Il caso
La Corte d’Appello di Palermo confermava la sentenza resa dal GIP del Tribunale di Palermo e dichiarava la responsabilità penale di un uomo che, spacciandosi innumerevoli volte per dipendente di una società di fornitura di energia elettrica, si era fatto consegnare diverse somme di denaro.
Condannato per il reato di truffa e sostituzione di persona l’imputato propone ricorso presso la Suprema Corte lamentando tra gli altri motivi violazione di legge “in relazione all’art. 494 c.p. e art. 546 c.p.p. poiché si contesta all’imputato di essersi attribuito la qualifica di dipendente di una società di fornitura di servizi energetici e tale condotta non integra il contestato delitto di sostituzione di persona, poiché da tale qualifica non discendono per legge specifici effetti giuridici, come richiesto dalla norma incriminatrice”.
Il ricorso risulta manifestamente infondato.

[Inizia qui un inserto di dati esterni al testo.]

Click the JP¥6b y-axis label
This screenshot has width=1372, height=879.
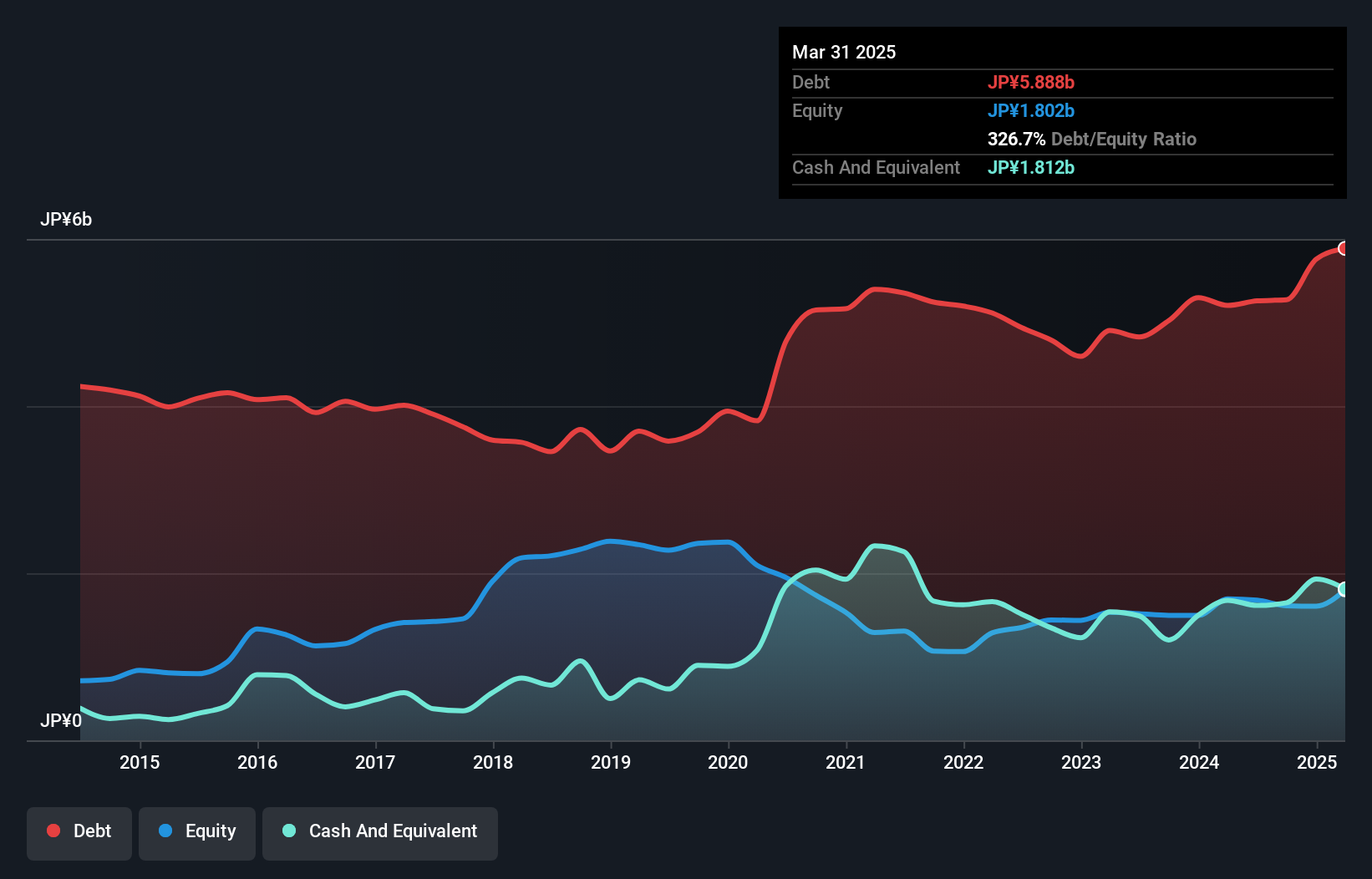tap(66, 220)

I Giudici di terzo grado ricordano che «integra il reato di sostituzione di persona la falsa attribuzione della qualità di dipendente di un’associazione di servizio, la quale produce l’effetto giuridico di abilitare alla richiesta di informazioni concernenti minori, a nulla rilevando il fatto che il semplice rapporto di dipendenza dell’associazione non comporti la capacità di rappresentarla e di assumere impegni vincolanti verso l’esterno, in quanto, anche in mancanza di una rappresentanza diretta il dipendente crea una situazione di affidamento nell’interlocutore telefonico che costituisce il presupposto dell’attività propria dell’associazione» (Cass. n. 8670/2003).
L’essersi attribuito la qualifica di dipendente dell’Enel ha consentito quindi all’imputato di indurre le persone offese ad esibire con fiducia le bollette e a pagare nelle sue mani “le presunte bollette non pagate”.
Con la sentenza n. 39566/21 del 4 novembre la Corte di Cassazione dichiara inammissibile il ricorso e condanna il ricorrente al pagamento delle spese processuali.